• **TO DO**
Identify every line in the listing below that contains the string "Viewport", and copy each of those lines.

• **RECORD SET**
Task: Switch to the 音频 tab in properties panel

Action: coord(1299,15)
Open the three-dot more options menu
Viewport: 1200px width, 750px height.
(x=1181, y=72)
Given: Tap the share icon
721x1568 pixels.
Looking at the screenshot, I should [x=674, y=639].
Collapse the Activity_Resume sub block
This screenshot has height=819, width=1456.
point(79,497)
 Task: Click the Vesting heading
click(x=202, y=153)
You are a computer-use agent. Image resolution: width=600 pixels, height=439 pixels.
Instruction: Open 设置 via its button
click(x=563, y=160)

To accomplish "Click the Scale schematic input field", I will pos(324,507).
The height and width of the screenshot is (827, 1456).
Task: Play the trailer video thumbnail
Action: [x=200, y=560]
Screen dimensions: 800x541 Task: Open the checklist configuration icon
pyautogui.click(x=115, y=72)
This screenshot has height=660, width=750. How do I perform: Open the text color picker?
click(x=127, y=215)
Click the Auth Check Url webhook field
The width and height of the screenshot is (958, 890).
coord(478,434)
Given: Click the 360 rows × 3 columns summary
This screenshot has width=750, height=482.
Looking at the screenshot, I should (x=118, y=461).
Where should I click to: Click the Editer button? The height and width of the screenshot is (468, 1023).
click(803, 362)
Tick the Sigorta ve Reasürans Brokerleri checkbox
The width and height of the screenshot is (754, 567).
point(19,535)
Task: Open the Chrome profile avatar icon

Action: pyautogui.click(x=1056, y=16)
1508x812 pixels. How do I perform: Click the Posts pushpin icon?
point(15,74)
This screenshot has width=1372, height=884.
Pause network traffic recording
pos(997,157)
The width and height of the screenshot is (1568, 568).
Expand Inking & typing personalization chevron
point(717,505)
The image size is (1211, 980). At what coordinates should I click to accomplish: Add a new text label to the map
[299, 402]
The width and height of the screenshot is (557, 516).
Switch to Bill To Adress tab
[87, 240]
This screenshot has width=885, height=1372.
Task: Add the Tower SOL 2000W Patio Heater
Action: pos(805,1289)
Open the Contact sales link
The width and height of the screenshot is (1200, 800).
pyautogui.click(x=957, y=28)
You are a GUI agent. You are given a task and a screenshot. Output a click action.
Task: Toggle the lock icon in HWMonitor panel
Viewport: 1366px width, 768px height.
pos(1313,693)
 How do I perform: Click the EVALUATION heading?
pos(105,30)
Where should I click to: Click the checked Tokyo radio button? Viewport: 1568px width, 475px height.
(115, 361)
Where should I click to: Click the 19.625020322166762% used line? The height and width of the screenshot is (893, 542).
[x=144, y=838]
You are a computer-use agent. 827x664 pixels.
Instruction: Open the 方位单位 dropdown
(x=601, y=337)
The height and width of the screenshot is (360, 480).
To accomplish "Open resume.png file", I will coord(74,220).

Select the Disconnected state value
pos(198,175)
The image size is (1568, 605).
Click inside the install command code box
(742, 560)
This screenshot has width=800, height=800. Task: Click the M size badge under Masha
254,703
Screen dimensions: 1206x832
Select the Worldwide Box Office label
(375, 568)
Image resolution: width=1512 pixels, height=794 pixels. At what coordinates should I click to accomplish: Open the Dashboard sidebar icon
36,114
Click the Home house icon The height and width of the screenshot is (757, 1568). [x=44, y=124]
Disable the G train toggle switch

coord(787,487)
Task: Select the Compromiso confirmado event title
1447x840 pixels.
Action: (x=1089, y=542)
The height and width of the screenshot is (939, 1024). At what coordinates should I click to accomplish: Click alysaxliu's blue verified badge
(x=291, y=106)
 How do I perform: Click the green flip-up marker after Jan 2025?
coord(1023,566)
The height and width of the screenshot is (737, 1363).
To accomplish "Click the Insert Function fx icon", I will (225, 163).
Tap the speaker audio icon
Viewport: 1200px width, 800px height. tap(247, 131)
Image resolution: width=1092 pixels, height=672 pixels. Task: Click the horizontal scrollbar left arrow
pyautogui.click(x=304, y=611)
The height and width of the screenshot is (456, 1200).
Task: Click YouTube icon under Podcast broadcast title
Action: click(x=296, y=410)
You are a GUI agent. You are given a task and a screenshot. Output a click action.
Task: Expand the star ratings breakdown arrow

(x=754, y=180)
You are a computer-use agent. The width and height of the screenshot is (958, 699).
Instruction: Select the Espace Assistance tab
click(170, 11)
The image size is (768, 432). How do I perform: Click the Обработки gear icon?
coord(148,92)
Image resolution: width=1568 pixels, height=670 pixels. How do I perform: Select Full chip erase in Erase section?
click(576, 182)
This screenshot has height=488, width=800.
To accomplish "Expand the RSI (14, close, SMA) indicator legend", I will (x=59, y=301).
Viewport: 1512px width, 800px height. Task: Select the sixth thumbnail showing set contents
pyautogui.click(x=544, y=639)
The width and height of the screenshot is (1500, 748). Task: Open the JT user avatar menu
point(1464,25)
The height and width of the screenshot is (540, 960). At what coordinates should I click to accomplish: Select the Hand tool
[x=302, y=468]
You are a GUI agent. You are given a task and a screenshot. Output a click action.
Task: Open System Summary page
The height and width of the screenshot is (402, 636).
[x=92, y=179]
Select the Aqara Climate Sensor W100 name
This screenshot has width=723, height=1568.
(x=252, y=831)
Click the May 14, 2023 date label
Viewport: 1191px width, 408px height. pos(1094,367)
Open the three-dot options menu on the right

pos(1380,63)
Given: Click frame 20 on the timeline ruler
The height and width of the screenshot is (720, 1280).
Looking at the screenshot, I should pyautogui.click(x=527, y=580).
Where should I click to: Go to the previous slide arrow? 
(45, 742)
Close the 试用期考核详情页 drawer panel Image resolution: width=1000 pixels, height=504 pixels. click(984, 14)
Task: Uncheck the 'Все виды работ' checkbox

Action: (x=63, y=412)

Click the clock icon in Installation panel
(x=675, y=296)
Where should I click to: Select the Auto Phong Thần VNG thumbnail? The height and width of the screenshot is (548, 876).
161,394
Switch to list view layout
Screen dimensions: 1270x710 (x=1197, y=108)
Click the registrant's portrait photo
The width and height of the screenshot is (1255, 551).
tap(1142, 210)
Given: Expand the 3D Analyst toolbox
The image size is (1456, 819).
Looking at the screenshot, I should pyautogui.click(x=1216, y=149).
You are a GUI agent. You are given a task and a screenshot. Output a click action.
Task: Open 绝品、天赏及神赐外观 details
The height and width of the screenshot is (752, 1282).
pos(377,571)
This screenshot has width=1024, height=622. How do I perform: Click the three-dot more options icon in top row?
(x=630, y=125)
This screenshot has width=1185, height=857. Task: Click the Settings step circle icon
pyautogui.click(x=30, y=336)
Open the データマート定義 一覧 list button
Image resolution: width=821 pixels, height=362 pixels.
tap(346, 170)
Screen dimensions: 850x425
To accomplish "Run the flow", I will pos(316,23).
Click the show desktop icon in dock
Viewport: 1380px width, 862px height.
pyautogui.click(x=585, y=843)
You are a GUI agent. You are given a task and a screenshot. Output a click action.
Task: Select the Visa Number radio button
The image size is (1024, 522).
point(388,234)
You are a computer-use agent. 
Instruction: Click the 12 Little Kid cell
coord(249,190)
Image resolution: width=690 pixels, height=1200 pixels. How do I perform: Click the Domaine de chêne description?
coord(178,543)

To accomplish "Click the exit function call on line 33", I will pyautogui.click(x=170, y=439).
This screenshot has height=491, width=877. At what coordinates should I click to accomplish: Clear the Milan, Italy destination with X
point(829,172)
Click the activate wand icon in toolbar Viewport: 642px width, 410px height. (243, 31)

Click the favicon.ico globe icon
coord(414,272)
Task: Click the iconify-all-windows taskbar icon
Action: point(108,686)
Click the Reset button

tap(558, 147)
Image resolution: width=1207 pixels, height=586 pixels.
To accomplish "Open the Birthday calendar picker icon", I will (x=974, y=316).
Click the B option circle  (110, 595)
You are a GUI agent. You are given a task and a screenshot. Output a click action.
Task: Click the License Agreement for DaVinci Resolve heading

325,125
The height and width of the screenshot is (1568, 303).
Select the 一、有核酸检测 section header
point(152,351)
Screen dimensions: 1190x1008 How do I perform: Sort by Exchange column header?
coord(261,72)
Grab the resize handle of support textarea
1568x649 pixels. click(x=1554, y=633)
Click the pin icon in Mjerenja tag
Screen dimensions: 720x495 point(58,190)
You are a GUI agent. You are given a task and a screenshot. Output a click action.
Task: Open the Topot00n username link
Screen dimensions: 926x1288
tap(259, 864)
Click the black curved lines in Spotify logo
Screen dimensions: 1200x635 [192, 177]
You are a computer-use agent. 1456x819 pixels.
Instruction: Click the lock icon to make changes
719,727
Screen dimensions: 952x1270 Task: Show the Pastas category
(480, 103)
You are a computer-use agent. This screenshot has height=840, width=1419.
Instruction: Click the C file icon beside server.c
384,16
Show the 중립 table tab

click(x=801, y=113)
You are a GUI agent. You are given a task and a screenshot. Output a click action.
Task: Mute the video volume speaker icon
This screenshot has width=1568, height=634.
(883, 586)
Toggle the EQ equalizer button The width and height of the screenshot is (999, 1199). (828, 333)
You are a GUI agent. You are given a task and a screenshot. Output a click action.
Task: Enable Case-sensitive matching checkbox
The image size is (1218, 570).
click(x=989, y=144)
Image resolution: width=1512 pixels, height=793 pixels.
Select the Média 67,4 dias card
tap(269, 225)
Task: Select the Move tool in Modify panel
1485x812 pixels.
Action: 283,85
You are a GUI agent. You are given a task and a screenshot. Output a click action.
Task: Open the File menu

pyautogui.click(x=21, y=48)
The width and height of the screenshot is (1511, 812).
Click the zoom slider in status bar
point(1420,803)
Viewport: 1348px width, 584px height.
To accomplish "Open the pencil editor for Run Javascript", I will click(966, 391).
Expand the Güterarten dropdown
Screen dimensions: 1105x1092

• **PROBLEM SOLUTION**
Viewport: 1200px width, 750px height.
Viewport: 1366px width, 768px height.
Where should I click to: Click the checked Tokyo radio button? Viewport: 1568px width, 475px height.
Viewport: 1200px width, 800px height. tap(247, 131)
Viewport: 1512px width, 800px height. Task: Select the sixth thumbnail showing set contents
Viewport: 1191px width, 408px height. pos(1094,367)
Viewport: 1380px width, 862px height.
Click the activate wand icon in toolbar Viewport: 642px width, 410px height. (243, 31)
Viewport: 1348px width, 584px height.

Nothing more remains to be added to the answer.